U.S. Pat. No. 5,312,667, owned by Maiden Mills Industries, Inc., describes a composite textile fabric with a first layer made of either polyester or nylon material, and a second layer having a substantial portion of a moisture absorbent material, such as cotton. U.S. Pat. No. 5,547,733, also owned by Maiden Mills Industries, Inc., describes a composite textile fabric that includes an inner fabric layer made of a yarn comprising a plurality of fibers, primarily of polyester, which have been rendered hydrophilic, and an outer fabric layer made of a yarn comprising a plurality of fibers, primarily of polyester, which have also been rendered hydrophilic. For each of these patented textile fabrics, the two fabric layers are formed concurrently by knitting a plaited construction so that the layers are distinct and separate yet integrated one with the other.
While the textile fabrics described in both of these Maiden Mills patents are advantageous, they are less than desirable.
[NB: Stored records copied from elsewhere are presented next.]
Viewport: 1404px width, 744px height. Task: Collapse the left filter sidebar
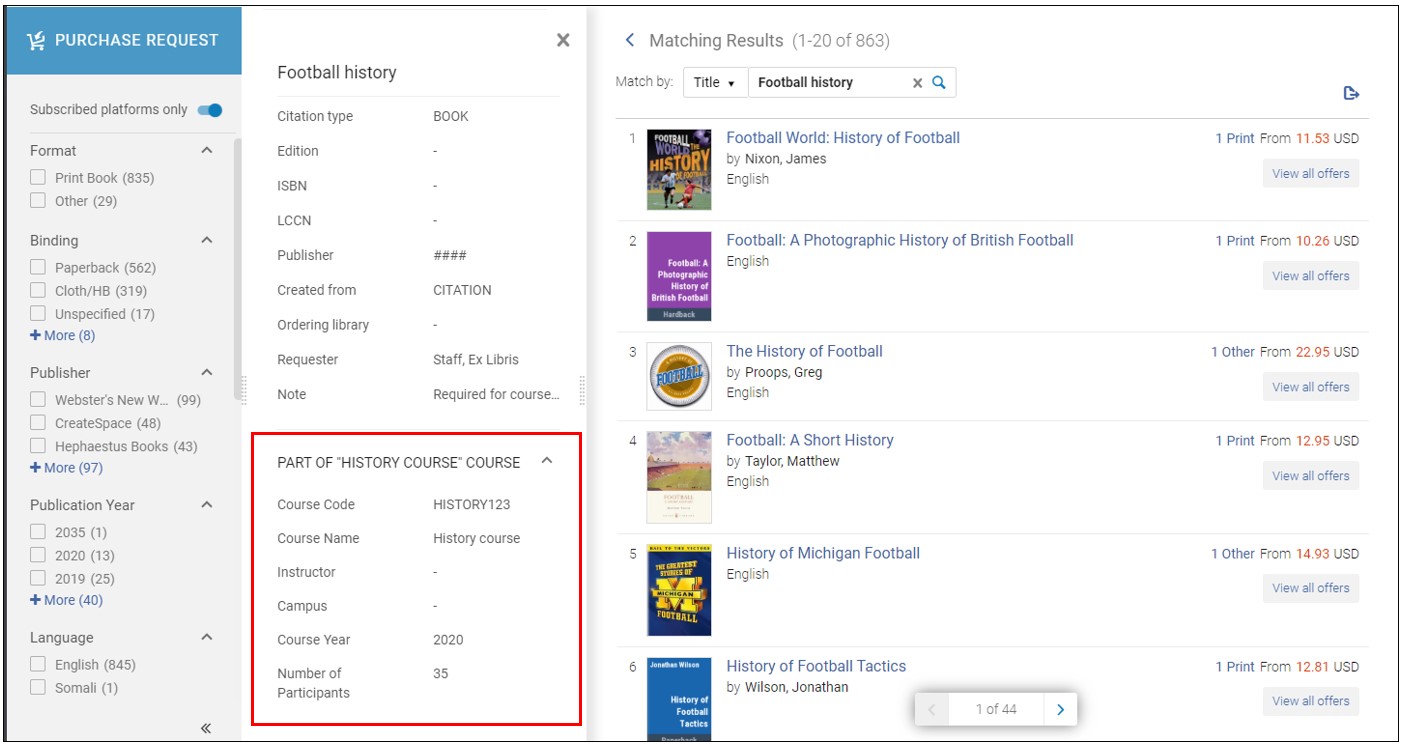tap(206, 728)
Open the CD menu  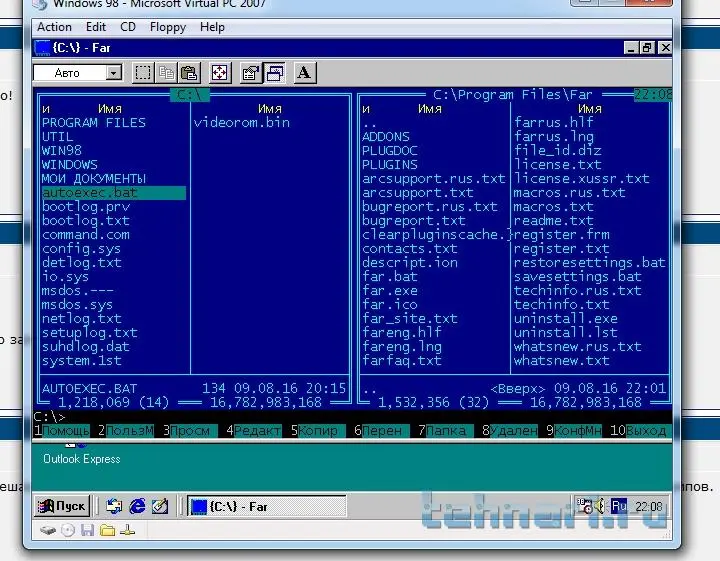(128, 27)
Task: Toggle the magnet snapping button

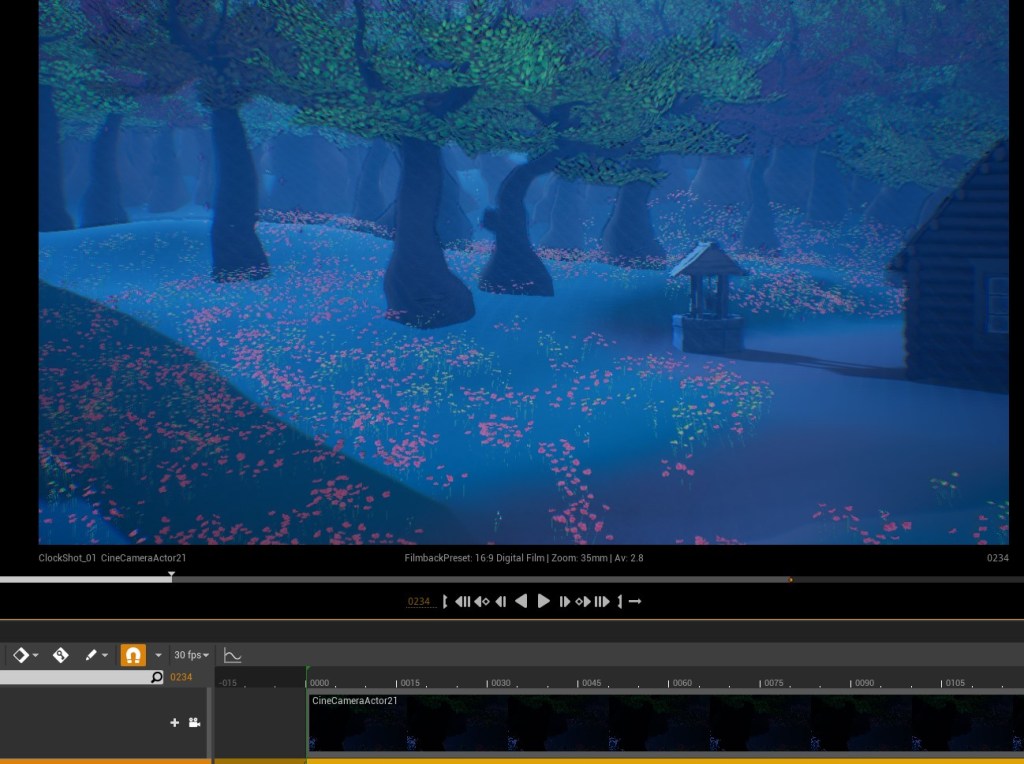Action: coord(132,655)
In each of these textile materials, the thermal insulation provided is limited to the thermal properties of the yarn materials and the construction of fabric.
Accordingly, it would be desirable to provide a textile fabric which overcomes the above disadvantages and which facilitates liquid moisture transport to promote evaporation and keep the wearer dry, as well as providing for the retention of body heat to keep the wearer warm.
Generally speaking, in accordance with the invention, a composite textile fabric for rapidly moving liquid moisture away from the skin and evaporating that moisture from the surface of its outer surface is provided. The composite fabric includes an inner fabric layer, being the layer closer to the wearer's body, made of a yarn comprising a plurality of fibers of primarily polyester (or other synthetic yarns) which have been rendered hydrophilic, and an outer fabric layer, being the layer further from the wearer's body, made of a yarn comprising a plurality of fibers of primarily polyester (or other synthetic yarns) which have also been rendered hydrophilic. The polyester of the inner fabric layer may be a stretchable polyester such as ESP produced by Hoechst. Celanese or spandex such as DuPont's LYCRA® polyester to give the fabric elastic properties commingled or plaited with regular (not stretchable) polyester. The polyester of the outer fabric layer may be blended with absorbent material such as cotton, wool or rayon to enhance the fabric's capacity to absorb liquid moisture. The inner fabric layer and the outer fabric layer are formed concurrently by knitting a plaited construction so that the layers are distinct and separate, yet integrated with one another, and the fabric may be knit with an open mesh construction to give the fabric additional elasticity.
Significantly, the denier of the yarn fibers of the inner fabric layer is at least as great as the denier of yarn fibers of the outer fabric layer. As a result, moisture which collects along the inner fabric layer is transferred to the outer fabric layer as predicted for “wicking” by the Washburn equation (see E. A. Wulkow and L. C. Buckles, Textile Research Journal, 29:931 et seq., 1959),
h=2γ cos θ/rpg
where h=vertical height of wicking, γ=surface tension of the liquid, θ=contact angle, r=radius of the tube,
p=density of the liquid, and g=gravitational acceleration.
This “wicking” is the result of capillary action and is enhanced the finer the denier of the fiber of the outer fabric layer and the greater the difference in denier between the yarn fibers of the two layers.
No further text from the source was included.